Zero-shot: embeds "{name}. {description}", then each 2-sec audio
window, then computes cosine similarity. Outlier windows are
flagged.
How scoring works
- Load CLAP HTSAT-base (~600 MB, cached at
~/.cache/clap) - Embed text:
f"{name}. {description}" - Decode audio to mono 48 kHz
- Slice into 2-sec windows with 1-sec hop (50% overlap)
- Per window: embed audio, compute cosine similarity to text
- Robust baseline: median + MAD of all windows (trim tail to skip fade-out)
- Flag windows with z ≤ -z_thresh (drift below baseline)
- Merge adjacent (gap ≤ 1 s)
Verdict mapping
| z-score | Severity |
|---|---|
| -4 to -5 | minor |
| -5 to -7 | moderate |
| < -7 | severe |
Parameters
- z_thresh (default 4.0, nullable) — drift threshold
- z_thresh_per_category — per-category override
- z_thresh_per_sound_class — per-sound-class override
- window_sec (2.0) — embedding window length
- hop_sec (1.0) — window hop
- baseline_trim_tail (2) — exclude last N windows from baseline (skip fade-out)
Critical: when to disable
CLAP works WELL for organic content (purrs, bird calls, rain). It works POORLY for:
- synth-pure — pure sines / square waves don’t match any text
description well. CLAP often scores them low overall, which means
every window is “drift”. Always set
synth-pure: null. - synth-ambient — same, lower magnitude. Usually
null. - cultural-instrument — singing bowls / gongs sometimes drift because their tail content is very different from their attack. Pattern-by-pattern.
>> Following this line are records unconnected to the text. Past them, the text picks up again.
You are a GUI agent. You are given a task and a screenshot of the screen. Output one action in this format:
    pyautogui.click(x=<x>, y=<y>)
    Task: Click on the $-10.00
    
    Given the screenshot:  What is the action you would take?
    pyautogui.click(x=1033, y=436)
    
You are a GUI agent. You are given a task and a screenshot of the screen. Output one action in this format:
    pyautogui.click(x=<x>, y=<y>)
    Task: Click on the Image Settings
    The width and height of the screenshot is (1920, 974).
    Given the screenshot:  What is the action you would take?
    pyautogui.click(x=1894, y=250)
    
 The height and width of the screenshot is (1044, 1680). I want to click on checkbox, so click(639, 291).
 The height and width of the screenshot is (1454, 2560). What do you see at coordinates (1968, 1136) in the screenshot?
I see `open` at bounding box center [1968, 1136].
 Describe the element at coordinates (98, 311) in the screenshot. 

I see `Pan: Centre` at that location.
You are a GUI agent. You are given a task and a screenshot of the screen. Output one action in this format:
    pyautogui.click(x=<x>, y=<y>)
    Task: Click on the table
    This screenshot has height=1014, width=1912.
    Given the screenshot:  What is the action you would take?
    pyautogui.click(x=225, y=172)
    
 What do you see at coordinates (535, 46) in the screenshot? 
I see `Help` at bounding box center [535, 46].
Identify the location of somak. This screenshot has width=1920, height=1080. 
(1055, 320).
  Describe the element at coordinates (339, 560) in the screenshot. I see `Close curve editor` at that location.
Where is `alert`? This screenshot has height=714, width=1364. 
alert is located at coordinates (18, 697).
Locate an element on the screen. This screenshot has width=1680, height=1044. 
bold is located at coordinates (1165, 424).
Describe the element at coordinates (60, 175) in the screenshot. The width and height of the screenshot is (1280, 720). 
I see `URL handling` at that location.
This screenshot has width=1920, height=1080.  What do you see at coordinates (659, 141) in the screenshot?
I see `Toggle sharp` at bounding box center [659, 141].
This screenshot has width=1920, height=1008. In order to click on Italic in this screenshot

- affirmations — TTS voice doesn’t match a typical sleep-pad
description. Always
null.
Common gotchas
- Track description in
sounds.jsonmatters! Vague descriptions (“ambient texture”) produce vague embeddings → more drift flagged. Concrete descriptions (“warm pad in C minor with subtle vibrato”) embed more precisely → fewer false positives. - Long tracks (>60s) have more drift opportunities by sheer count.
- CLAP is biased toward common AudioSet classes; obscure content (alien synth pads) may always score “drifty”.
Runtime
~10 s per 90 s track. CLAP embedding load takes 5-10 s first time per process; cached after.